Zwiedzający zobaczą między innymi kompozycje inspirowane codziennością PRL-u. To satyryczne komentarze siermiężnej rzeczywistości, widzianej przez pryzmat osobistych doświadczeń kobiety-artystki. Wystawa obejmuje przykłady twórczości będące efektem artystycznych podróży Jakubowskiej – „pamiątki z miast” polskich i zagranicznych, dekoracyjne widoki Warszawy, Krakowa, Paryża, Rzymu czy Florencji. Odmienną treściowo i formalnie część ekspozycji stanowią realizacje wpisujące się w nurt „symboliczno-refleksyjny”.Należą do nich prace tworzone od momentu przeprowadzki Teresy Jakubowskiej do Warszawy w drugiej połowie lat sześćdziesiątych. A wśród nich kompozycja „Miejsce na górze” z 1967 roku, za którą autorka otrzymała Brązową Szpilkę – nagrodę przyznawaną przez redakcję tygodnika „Szpilki”, a także „Majenie idola” i „Przewracanie idola” (dyptyk z 1972 roku) – przedstawienia o ponadczasowym przesłaniu i satyrycznej wymowie.
Dopełnieniem wystawy są – eksponowane po raz pierwszy – matryce graficzne, odsłaniające warsztat pracy grafika.
TERESA JAKUBOWSKA urodziła się w 1930 roku w Wilnie jako córka legionisty, kapitana Wojska Polskiego, i nauczycielki. W Wilnie przeżyła okupację. Po II wojnie światowej jej rodzina została zmuszona do opuszczenia miasta i w ramach repatriacji osiedlona w Złotowie na Ziemiach Odzyskanych (ob. województwo wielkopolskie).
W latach 1948-1953 studiowała grafikę na Wydziale Sztuk Pięknych Uniwersytetu Mikołaja Kopernika w Toruniu. Dyplom uzyskała w pracowni prof. Jerzego Hoppena, jednak jej duchowym promotorem był prof. Tymon Niesiołowski. Prace graficzne Jakubowskiej po raz pierwszy zostały zaprezentowane w 1956 roku na I Ogólnopolskiej Wystawie Grafiki Artystycznej i Rysunku w warszawskiej Zachęcie.

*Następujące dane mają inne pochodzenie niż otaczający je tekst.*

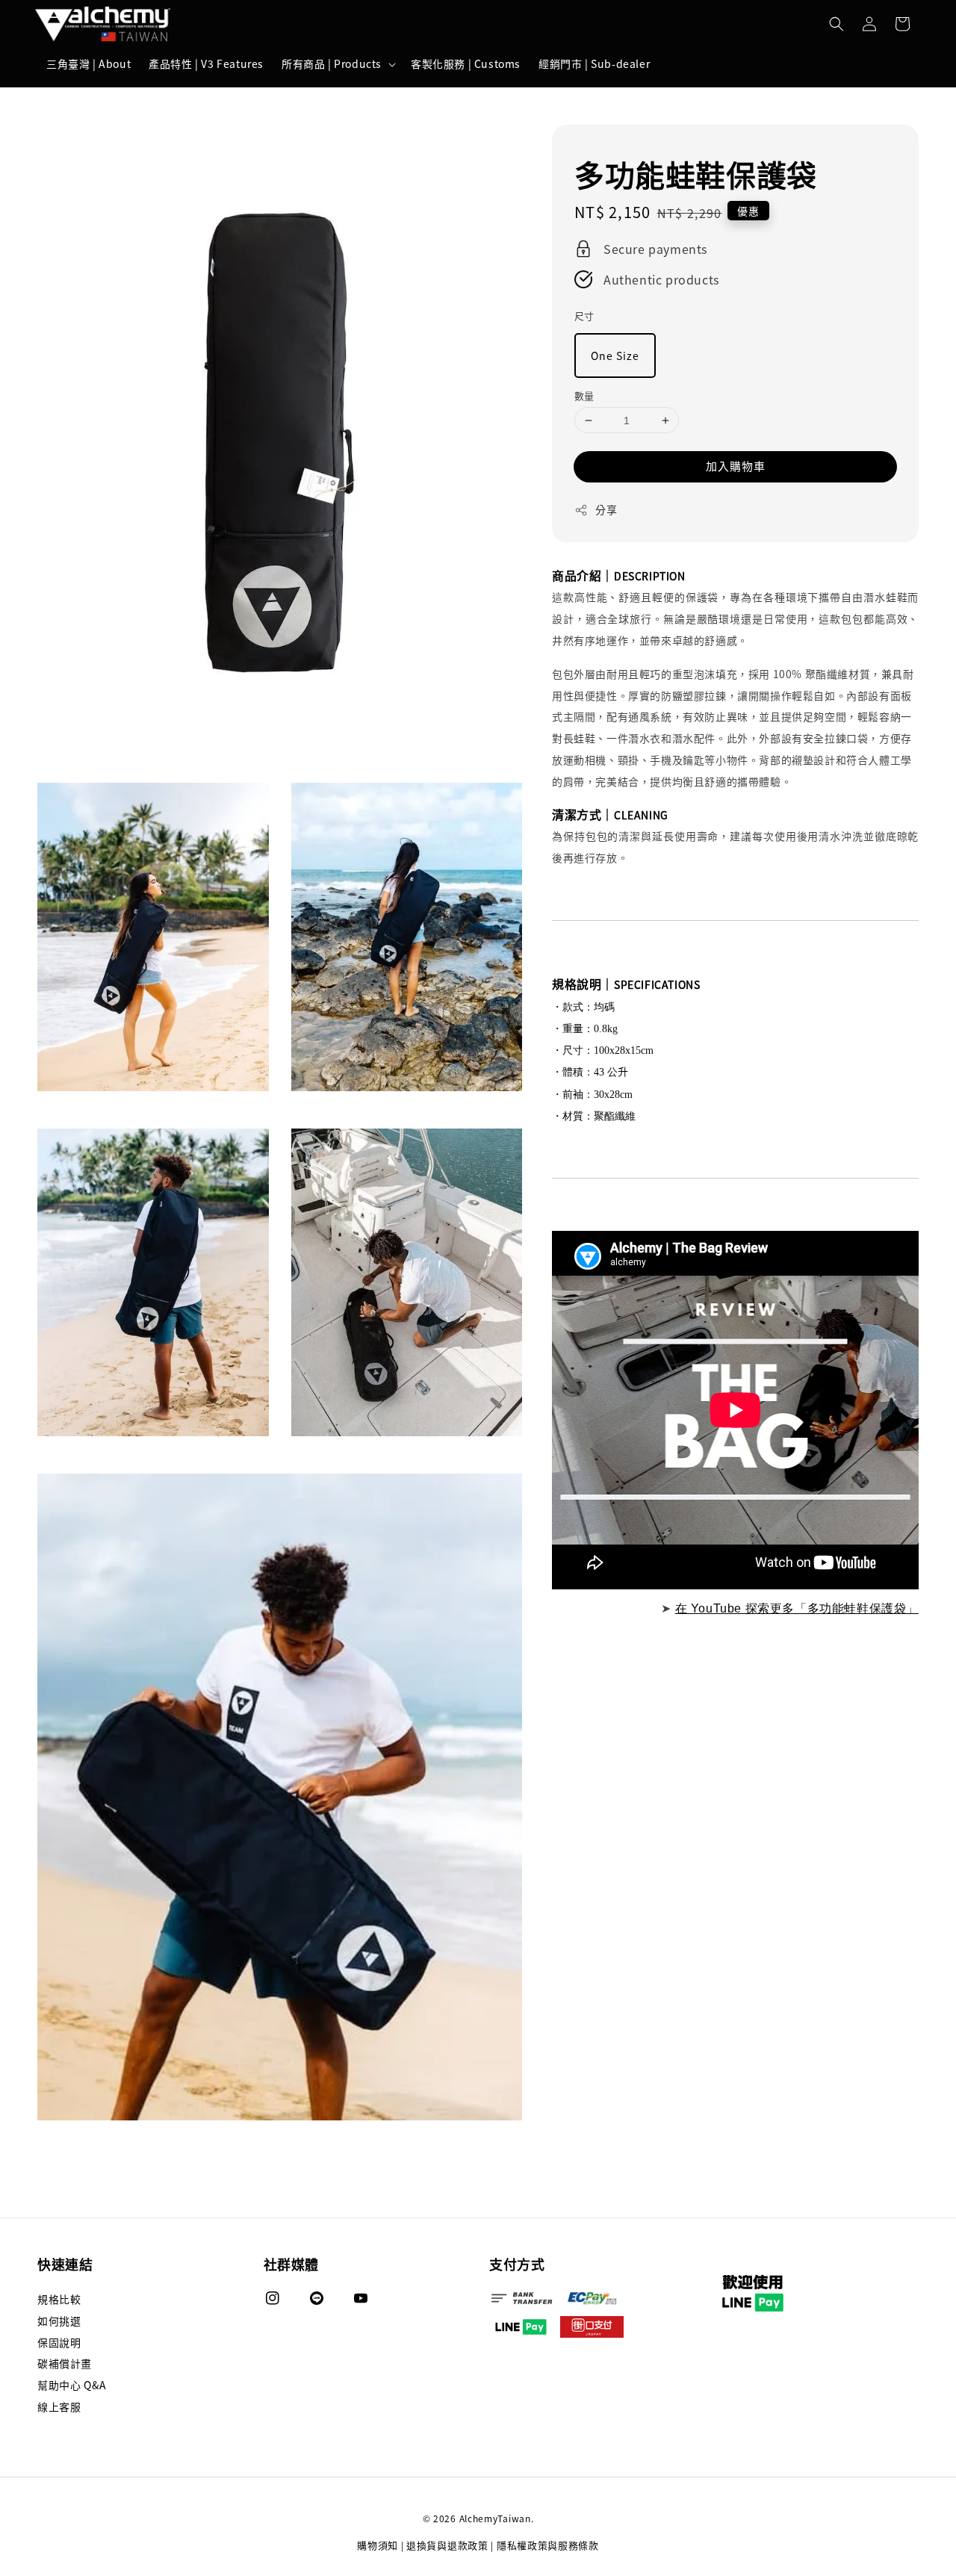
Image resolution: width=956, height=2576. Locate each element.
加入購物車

Pierwsze wystawy indywidualne artystki odbyły się w kolejnych latach: 1958 – Toruń (Dwór Artusa), 1959 – Warszawa (Galeria „Ekranu”). W tym czasie ukształtowała się stylistyka i ustaliła tematyka kompozycji wykonywanych głównie w technikach druku wypukłego – drzeworycie („Stragan”, 1955; „Imieniny w szpitalu”, 1957; „W barze”, 1958; „Plotkarki”, 1958; „Pogrzeb”, 1958; „Ciuchy”, 1958) i linorycie („Sprawdzanie biletów”, 1956; „Spacer mieszczan”, 1956; „Dancing w Esplanadzie”, 1957). Wystawiała wówczas także nieliczne monotypie, które zwracają uwagę odmiennością formalną – użyciem spontanicznej, bazgrołowatej kreski, podkreślającej karykaturalność przedstawień („Przymiarka”, 1958; „Ławka emerytów”, 1958; „U fryzjera”, 1958). Jednak to druk wypukły pozwolił artystce na wypracowanie własnej formy wypowiedzi artystycznej: „Technika ta najbardziej mi odpowiada ze względu na lapidarność, skrótowość znaku plastycznego, którym operuję. Wymaga zdecydowania i jest jednoznaczna, bezkompromisowa – czarno-biała” – wyjaśniała autorka.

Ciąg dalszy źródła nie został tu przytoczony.